-- Opening Marker --

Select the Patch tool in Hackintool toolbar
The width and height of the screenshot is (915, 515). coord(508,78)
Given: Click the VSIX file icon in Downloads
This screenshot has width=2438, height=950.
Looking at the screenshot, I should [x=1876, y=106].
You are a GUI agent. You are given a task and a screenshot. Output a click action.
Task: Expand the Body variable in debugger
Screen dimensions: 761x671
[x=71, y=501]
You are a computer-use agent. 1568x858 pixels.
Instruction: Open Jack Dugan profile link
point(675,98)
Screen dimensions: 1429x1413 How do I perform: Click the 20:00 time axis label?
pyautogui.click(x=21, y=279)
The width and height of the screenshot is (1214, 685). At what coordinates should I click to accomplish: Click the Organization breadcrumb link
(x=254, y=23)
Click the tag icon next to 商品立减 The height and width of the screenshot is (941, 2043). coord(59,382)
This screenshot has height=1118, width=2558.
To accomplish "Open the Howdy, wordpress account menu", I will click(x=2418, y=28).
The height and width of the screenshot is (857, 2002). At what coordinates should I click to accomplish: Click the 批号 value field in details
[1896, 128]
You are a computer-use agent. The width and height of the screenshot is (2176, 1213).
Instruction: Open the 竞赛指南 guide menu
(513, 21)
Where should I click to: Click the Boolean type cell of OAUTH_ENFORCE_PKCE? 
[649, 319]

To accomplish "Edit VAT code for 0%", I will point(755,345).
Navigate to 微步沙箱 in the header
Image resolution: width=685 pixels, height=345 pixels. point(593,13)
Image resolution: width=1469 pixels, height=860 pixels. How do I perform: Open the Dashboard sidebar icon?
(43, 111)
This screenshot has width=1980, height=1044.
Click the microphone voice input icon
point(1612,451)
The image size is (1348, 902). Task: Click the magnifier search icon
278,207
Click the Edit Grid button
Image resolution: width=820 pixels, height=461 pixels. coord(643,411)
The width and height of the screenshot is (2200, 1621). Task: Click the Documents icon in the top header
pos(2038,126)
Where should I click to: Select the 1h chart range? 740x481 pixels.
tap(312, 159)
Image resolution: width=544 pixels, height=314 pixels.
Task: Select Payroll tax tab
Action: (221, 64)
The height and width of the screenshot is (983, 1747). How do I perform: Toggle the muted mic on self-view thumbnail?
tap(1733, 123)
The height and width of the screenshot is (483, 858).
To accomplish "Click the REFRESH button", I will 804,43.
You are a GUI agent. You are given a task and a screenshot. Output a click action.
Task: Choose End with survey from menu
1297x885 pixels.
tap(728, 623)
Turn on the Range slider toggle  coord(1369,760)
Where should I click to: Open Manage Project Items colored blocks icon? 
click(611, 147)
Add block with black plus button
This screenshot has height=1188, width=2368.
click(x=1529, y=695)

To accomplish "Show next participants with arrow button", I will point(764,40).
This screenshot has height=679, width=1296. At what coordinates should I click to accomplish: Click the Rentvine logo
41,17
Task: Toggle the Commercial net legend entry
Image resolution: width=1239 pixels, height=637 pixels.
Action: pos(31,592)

-- Closing Marker --

**TASK DESCRIPTION**
An exact copy of the lines from the one with "This screenshot has height=679, width=1296." through the final line of the entries is the whole answer.

**ANSWER BOX**
This screenshot has height=679, width=1296. At what coordinates should I click to accomplish: Click the Rentvine logo
41,17
Task: Toggle the Commercial net legend entry
Image resolution: width=1239 pixels, height=637 pixels.
Action: pos(31,592)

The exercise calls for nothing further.